Mayo Clinic CISO: Healthcare data most difficult to keep secure

Healthcare information is harder to protect than financial information, according to Mayo Clinic Chief Information Security Officer Jim Nelms, who previously spent 14 securing financial information years at The World Bank.

Nelms, in an interview with the Wall Street Journal, says healthcare is 10 to 15 years behind other industries in its IT practices. He attributes much of the difficulty to the plethora of medical devices being used in hospital--they make up 40 percent of the technology there--and to doctors sharing information. There's less data-sharing in financial services, he adds.

Mayo Clinic has created a "threat intelligence group" to bolster its security capabilities, and Nelms says each quarter he produces a report for the hospital's board of directors on the risks and exposures Mayo faces. However, he adds that the ever-changing nature of threats means the facility could be in the 90th percentile of thwarting threats one day and in the 40th percentile the next day.

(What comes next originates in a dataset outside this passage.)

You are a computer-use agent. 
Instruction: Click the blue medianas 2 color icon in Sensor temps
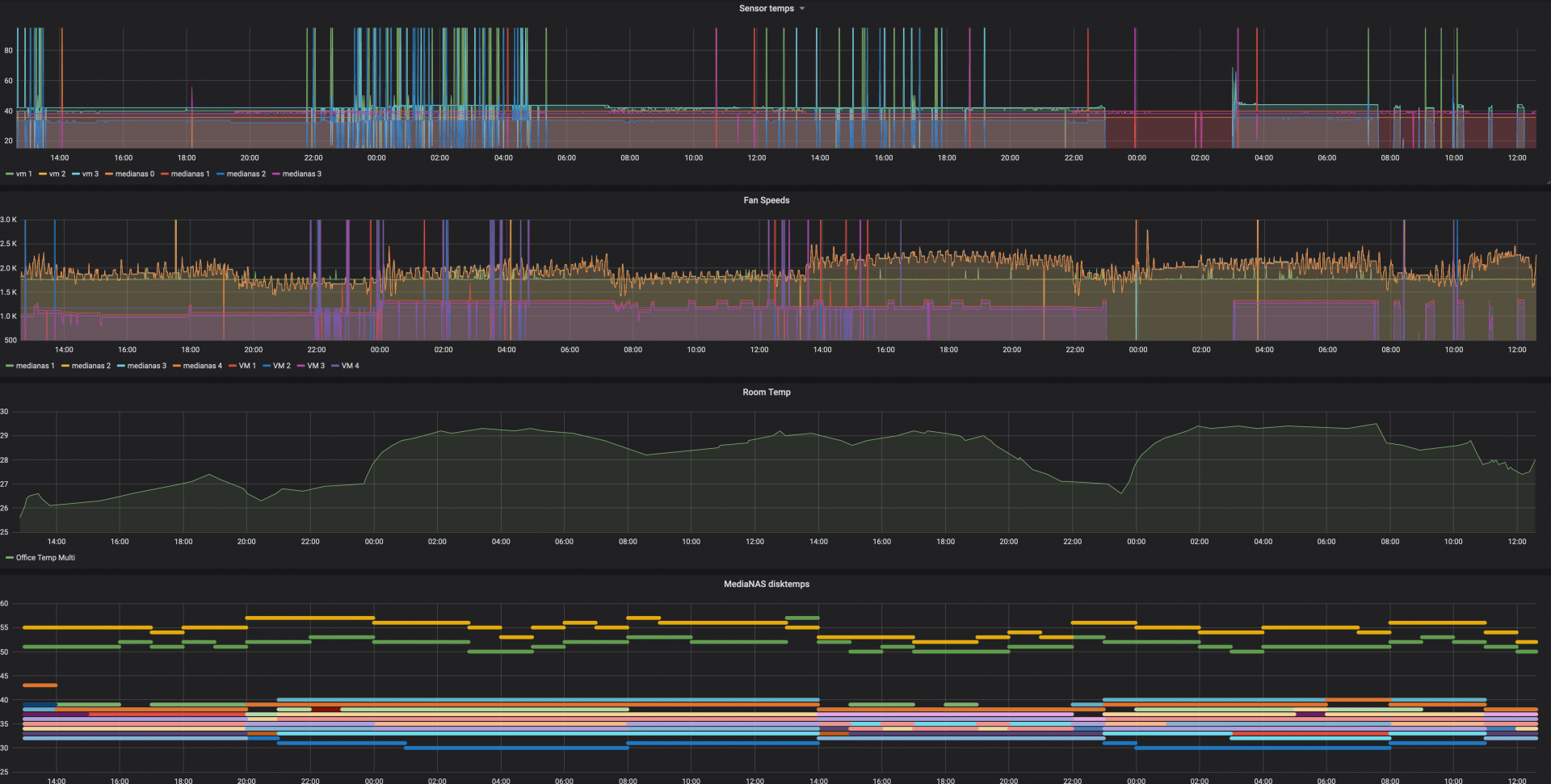[221, 174]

At the same time, he doesn't see new technologies being ready to substantially improve security.

"For the next period of time--I don't know how long--we are going to have to craft and use things that are going to be marginally successful. Information security in the last few years has changed from stopping things from happening to creating regular, positive change in the reduction of risk," he says.

The cost of a data breach to a company is $3.8 million, up 23 percent from 2013, the Ponemon Institute recently reported. And criminal attacks on healthcare organizations have increased 125 percent in the past five years and now are the leading cause of data breaches, it reported previously.

Veterans Affairs CIO Stephen Warren recently talked about the agency's approach to securing medical devices, describing a two-pronged "defense in depth" strategy that involves being clear about responsibility in security devices and addressing human factors that can create vulnerability.